I do not have much time for "fun" books like the Artemis Fowl series because I am busily preparing for the classes I'll be teaching this fall. By the way, "this fall" means this Thursday as that's the day teachers report back to school. Anyhow, I did find a way to sneak a little Artemis in when I teach The Great Gatsby. I plan to do a lesson on Byronic heroes and have the students decide whether or not Jay Gatsby qualifies as one. Artemis is one of the many examples of contemporary Byronic heroes I will present to the class.
Tuesday, August 31, 2010
As usual, it's all thing Artemis Fowl over here at the house of th Book Bench.

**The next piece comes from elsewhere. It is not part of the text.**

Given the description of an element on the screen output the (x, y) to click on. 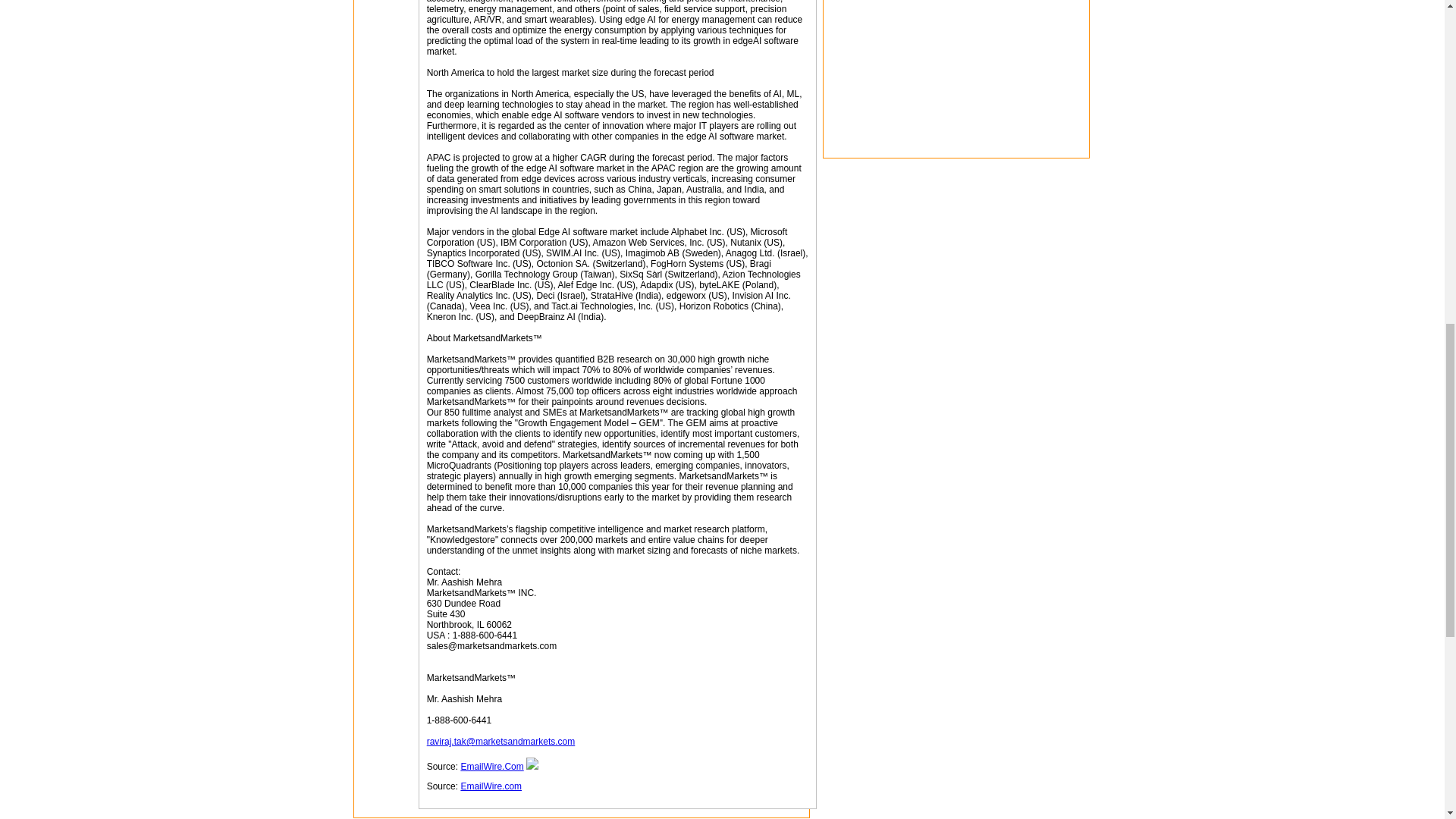
EmailWire.Com (491, 766)
EmailWire.com (490, 786)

My ten year old daughter happily, happily, ecstatically got her hands on the newly released latest in the series, The Atlantis Complex. She is parcelling it out, just a few chapters a day to make it last longer. To fill in the gaps of non-Atlantis Complex time, she is reading the graphic novel version of the second book in the series, Artemis Fowl: The Arctic Incident. We have read the original novel and listened to it on CD and it is my favorite in the series. Hayden loves it because she loves the pixie villain, Opal Koboi who is deliciously evil. However, the graphic novel is like a thorn under her saddle because Opal does not look at all the way Hayden pictured her. That is irritating her no end. I'm worried that whenever the movie is made, she (we) will be disappointed
Sunday, August 29, 2010
I have just finished rereading The Great Gatsby. I will be doing it with my juniors this fall. It's one of those books that evokes strong responses from people even years after they've read it. Responses along the "Favorite book ever!" or "I hated that book lines!" Which camp do you fall in?
Monday, August 23, 2010
Because my parents are the greatest grandparents in the world, they have taken my three children to Maine with them for four days so I can lesson plan and prepare for my new teaching gig. Because I am the world's worst procrastinator, I am posting here on the blog. Don't be frightened by the dust and cobwebs- I know it's been awhile since I've written here. The summer has been an embarrassment of riches- hiking, biking, swimming, job interviewing, reading, and refereeing fights between the kids. Earlier today I did begin to focus on the curriculum for my junior English class which has a unit on modernism and postmodernism and I had an Alleluia moment. For years I have wanted to find a way to bring David Macaulay's picture book Black and White into the classroom. It is nonlinear, challenging, full of puns, and perfect for postmodernism. So now I will take my leave of this blog to go back to lesson planning, but not until I advise you to check out Macaulay's brilliant postmodern picture book. Read it with a kid you like. It will give you plenty to discuss!